最初から完璧なルールを作ろうとせず、対話を重ねることが重要です。

ステップ2: 「合意したこと」を文書に残す

ファミリーミーティングで合意した内容は、必ず文書に残しましょう。最初は、A4用紙1枚の「簡単なメモ」でも構いません。大切なのは、「口約束」ではなく「見える化」することです。

文書化する際のポイントは、以下の3つです。

  • 具体性: 「適切な報酬」ではなく、「売上高に対する報酬の割合は◯%以内」と具体的に書く
  • 将来性: 現状だけでなく、将来の変化(相続や後継者の交代など)も想定して書く
  • 更新性: 「◯年ごとに見直す」と明記し、状況に応じてアップデートできる仕組みにする

ステップ3: 「第三者」の意見を取り入れる

家族だけで話し合うと、どうしても「甘え」や「遠慮」が生じます。そこで、社外の専門家(顧問弁護士や税理士、中小企業診断士など)に、客観的な立場からアドバイスをもらいましょう。

特に、以下のような点は、第三者の視点が不可欠です。

  • 株式の承継に関する税務上の問題
  • 後継者選定の基準が、会社法などの法律に違反していないか
  • 役員報酬の決定プロセスが、税務上の「過大役員報酬」とみなされないか

専門家を「ルールを作るための道具」として活用することで、より実効性の高い家族憲章を作ることができます。

まとめ:内紛リスクは「設計」で防ぐ

オタフクグループの「家族憲章」は、単なる「仲良しクラブ」のルールではありません。それは、家族という感情的な絆と、会社という合理的な組織を、うまく「つなぐ」ための、高度なガバナンス設計なのです。

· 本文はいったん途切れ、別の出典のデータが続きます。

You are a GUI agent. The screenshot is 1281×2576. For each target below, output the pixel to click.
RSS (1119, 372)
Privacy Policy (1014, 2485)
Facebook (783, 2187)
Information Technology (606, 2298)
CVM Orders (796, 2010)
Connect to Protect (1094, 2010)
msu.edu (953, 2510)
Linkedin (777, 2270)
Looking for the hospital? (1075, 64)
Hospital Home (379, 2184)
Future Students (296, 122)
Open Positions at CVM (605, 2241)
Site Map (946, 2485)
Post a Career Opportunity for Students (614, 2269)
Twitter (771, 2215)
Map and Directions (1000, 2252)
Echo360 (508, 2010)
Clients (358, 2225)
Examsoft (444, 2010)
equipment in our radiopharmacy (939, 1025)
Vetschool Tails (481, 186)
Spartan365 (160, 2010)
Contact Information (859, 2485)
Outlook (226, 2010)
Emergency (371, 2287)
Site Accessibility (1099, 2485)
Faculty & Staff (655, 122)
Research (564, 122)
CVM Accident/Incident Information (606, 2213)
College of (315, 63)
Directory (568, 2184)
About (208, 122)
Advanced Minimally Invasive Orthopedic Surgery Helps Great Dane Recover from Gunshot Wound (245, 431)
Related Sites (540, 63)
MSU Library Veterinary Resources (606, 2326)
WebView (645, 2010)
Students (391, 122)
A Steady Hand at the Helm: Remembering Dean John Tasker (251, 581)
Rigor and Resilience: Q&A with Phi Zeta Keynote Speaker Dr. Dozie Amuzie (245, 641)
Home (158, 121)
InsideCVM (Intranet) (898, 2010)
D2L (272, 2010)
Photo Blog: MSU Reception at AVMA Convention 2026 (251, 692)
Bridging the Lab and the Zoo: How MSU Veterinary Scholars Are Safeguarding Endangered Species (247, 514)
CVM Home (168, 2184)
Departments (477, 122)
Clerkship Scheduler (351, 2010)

「ウチの会社は家族仲が良いから大丈夫」という油断が、最大のリスクを生みます。内紛は、突然訪れるのではなく、日々の小さな「もやもや」が積み重なって発生します。

今日から、あなたの会社でも、まずは「話し合う」ことから始めてみませんか? その一歩が、将来の会社を守る、最強のガバナンスとなるはずです。